Task brief:
Reproduce exactly the lines that run from the start of the records below to the line with "Au conseil municipal de Chitenay, mise", inclusive.

⁂

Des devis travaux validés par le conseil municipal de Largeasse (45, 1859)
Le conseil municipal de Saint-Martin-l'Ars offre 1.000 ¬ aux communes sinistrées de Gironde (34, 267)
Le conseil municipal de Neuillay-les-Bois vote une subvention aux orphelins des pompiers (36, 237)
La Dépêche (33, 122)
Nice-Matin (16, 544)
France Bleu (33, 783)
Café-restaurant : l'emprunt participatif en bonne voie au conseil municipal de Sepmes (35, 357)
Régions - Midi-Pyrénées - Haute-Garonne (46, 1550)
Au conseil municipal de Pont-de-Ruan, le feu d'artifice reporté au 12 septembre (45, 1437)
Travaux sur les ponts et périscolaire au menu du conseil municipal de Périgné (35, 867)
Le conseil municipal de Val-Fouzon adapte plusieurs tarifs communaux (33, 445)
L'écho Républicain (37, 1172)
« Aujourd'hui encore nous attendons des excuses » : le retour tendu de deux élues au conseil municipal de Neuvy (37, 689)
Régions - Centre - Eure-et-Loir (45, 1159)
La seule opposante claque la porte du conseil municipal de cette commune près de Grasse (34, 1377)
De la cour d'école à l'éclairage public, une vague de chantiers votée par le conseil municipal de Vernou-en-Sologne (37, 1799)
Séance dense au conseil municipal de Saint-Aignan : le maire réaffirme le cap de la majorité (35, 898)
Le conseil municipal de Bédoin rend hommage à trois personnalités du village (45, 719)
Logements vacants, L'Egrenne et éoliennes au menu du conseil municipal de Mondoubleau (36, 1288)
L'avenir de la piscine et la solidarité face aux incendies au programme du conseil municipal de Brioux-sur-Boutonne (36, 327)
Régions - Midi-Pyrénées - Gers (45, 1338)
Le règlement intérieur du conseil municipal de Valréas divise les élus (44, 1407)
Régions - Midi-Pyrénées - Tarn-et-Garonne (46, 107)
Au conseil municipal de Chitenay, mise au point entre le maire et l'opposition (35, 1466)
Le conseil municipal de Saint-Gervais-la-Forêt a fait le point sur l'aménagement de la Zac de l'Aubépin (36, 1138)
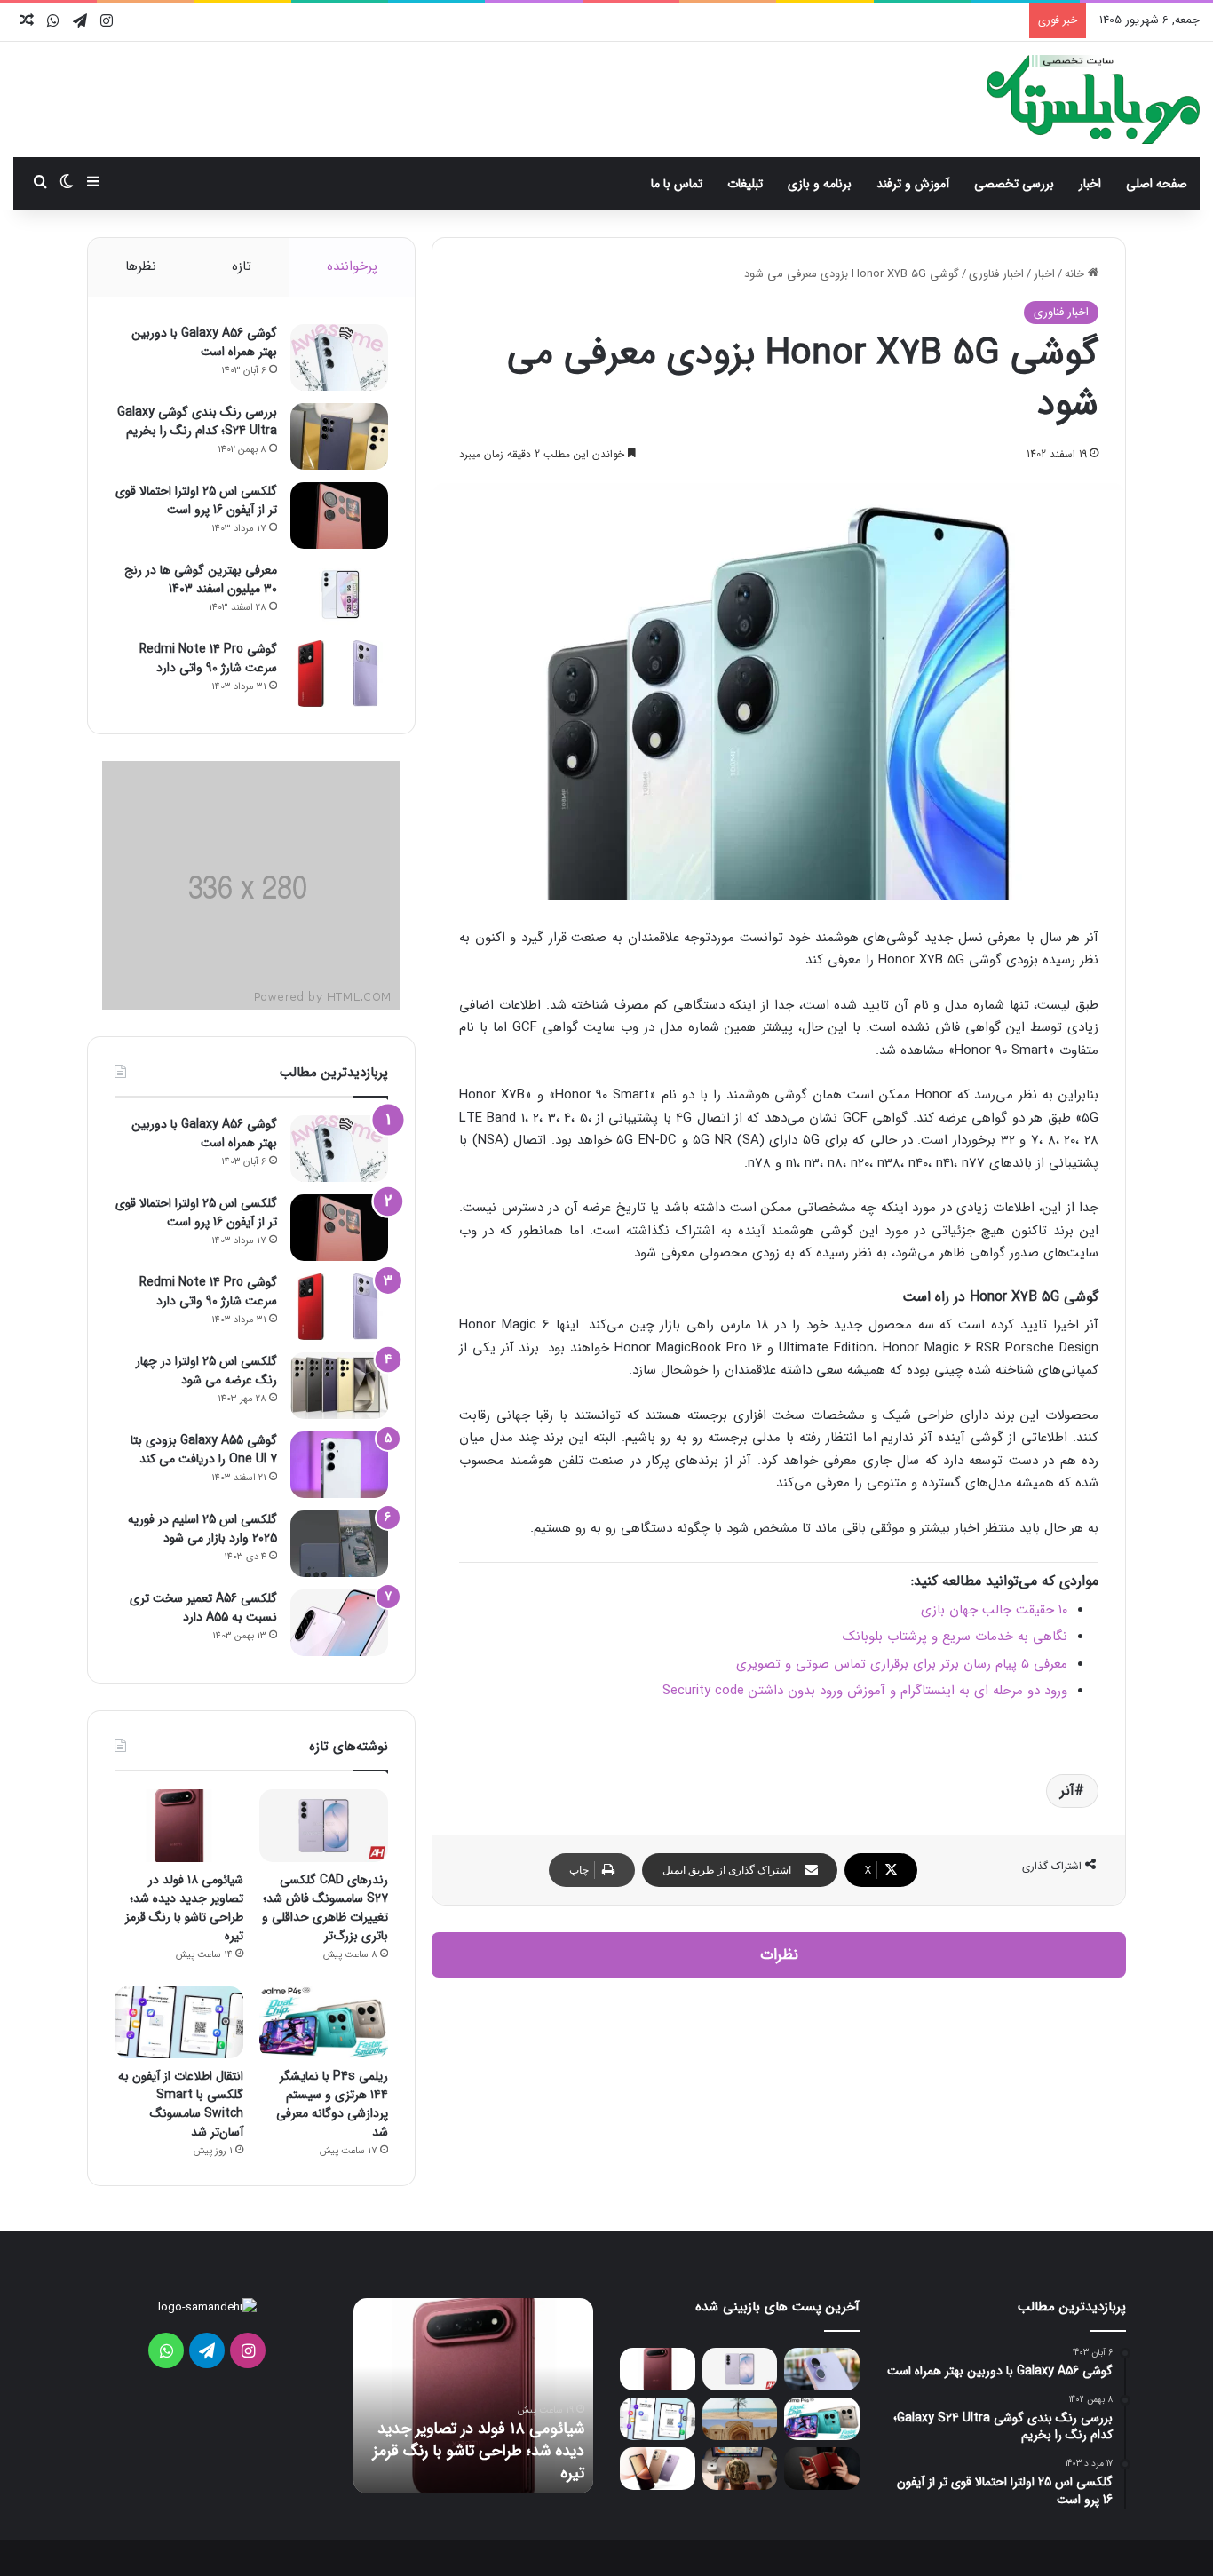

⁂

Completed exercise:
Des devis travaux validés par le conseil municipal de Largeasse (45, 1859)
Le conseil municipal de Saint-Martin-l'Ars offre 1.000 ¬ aux communes sinistrées de Gironde (34, 267)
Le conseil municipal de Neuillay-les-Bois vote une subvention aux orphelins des pompiers (36, 237)
La Dépêche (33, 122)
Nice-Matin (16, 544)
France Bleu (33, 783)
Café-restaurant : l'emprunt participatif en bonne voie au conseil municipal de Sepmes (35, 357)
Régions - Midi-Pyrénées - Haute-Garonne (46, 1550)
Au conseil municipal de Pont-de-Ruan, le feu d'artifice reporté au 12 septembre (45, 1437)
Travaux sur les ponts et périscolaire au menu du conseil municipal de Périgné (35, 867)
Le conseil municipal de Val-Fouzon adapte plusieurs tarifs communaux (33, 445)
L'écho Républicain (37, 1172)
« Aujourd'hui encore nous attendons des excuses » : le retour tendu de deux élues au conseil municipal de Neuvy (37, 689)
Régions - Centre - Eure-et-Loir (45, 1159)
La seule opposante claque la porte du conseil municipal de cette commune près de Grasse (34, 1377)
De la cour d'école à l'éclairage public, une vague de chantiers votée par le conseil municipal de Vernou-en-Sologne (37, 1799)
Séance dense au conseil municipal de Saint-Aignan : le maire réaffirme le cap de la majorité (35, 898)
Le conseil municipal de Bédoin rend hommage à trois personnalités du village (45, 719)
Logements vacants, L'Egrenne et éoliennes au menu du conseil municipal de Mondoubleau (36, 1288)
L'avenir de la piscine et la solidarité face aux incendies au programme du conseil municipal de Brioux-sur-Boutonne (36, 327)
Régions - Midi-Pyrénées - Gers (45, 1338)
Le règlement intérieur du conseil municipal de Valréas divise les élus (44, 1407)
Régions - Midi-Pyrénées - Tarn-et-Garonne (46, 107)
Au conseil municipal de Chitenay, mise au point entre le maire et l'opposition (35, 1466)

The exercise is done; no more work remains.